(Screen-element location data)

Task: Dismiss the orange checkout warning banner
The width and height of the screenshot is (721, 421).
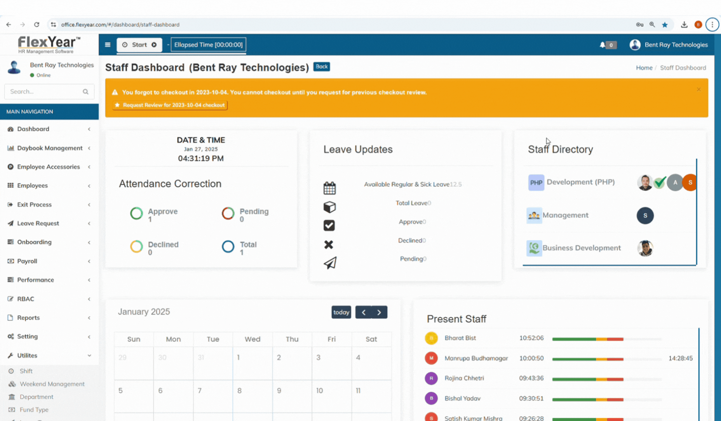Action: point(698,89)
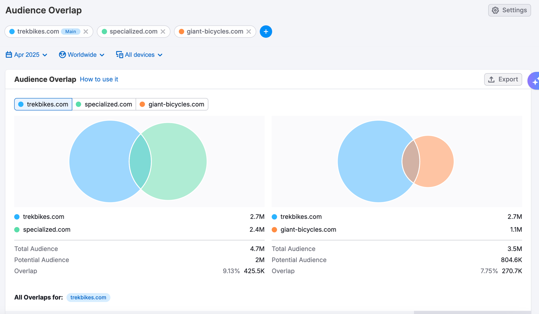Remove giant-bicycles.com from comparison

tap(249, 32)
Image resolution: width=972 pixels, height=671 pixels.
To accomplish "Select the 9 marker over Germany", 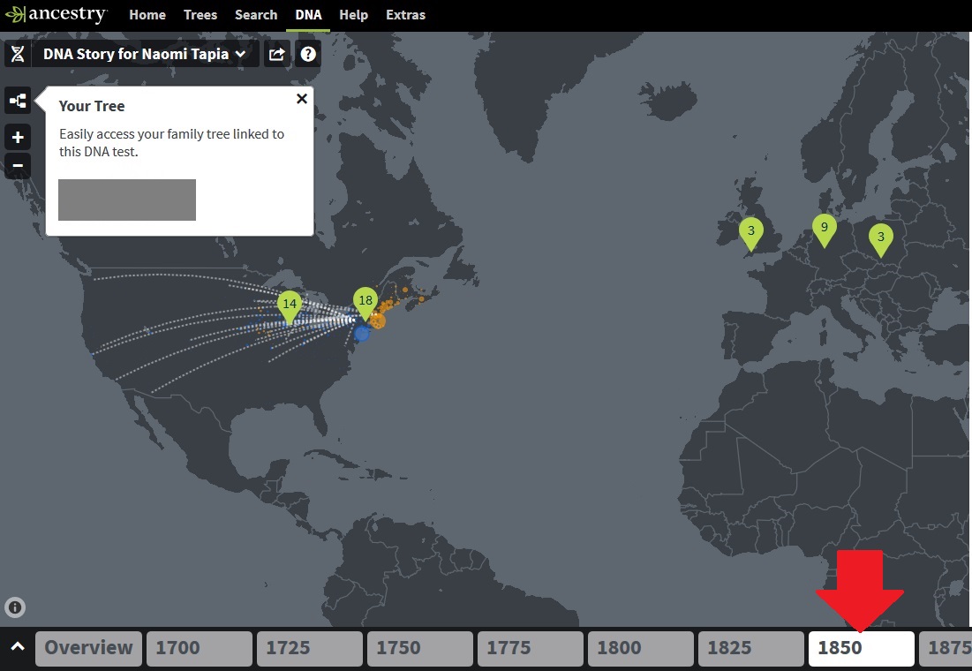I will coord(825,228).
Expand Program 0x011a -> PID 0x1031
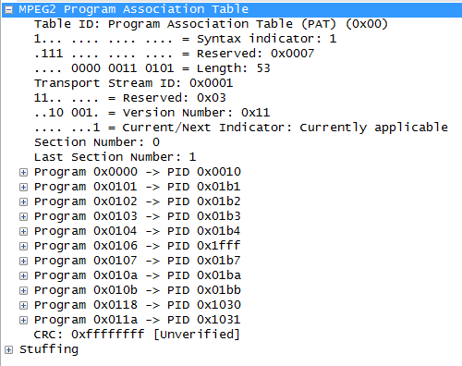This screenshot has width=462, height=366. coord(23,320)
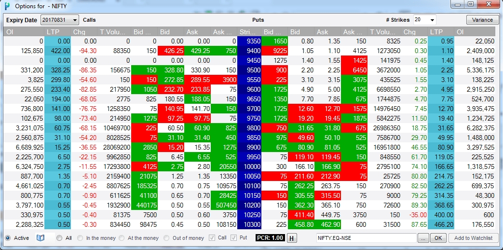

● What you should do
Can you edit the stretch from the start of the data through the line containing "tap(249, 32)" so that "orange" becomes "yellow", with everything else unchanged? Leave the pictures out of your answer.

● The output
Task: Dismiss the yellow checkout warning banner
The width and height of the screenshot is (721, 421).
Action: point(698,89)
Remove giant-bicycles.com from comparison

tap(249, 32)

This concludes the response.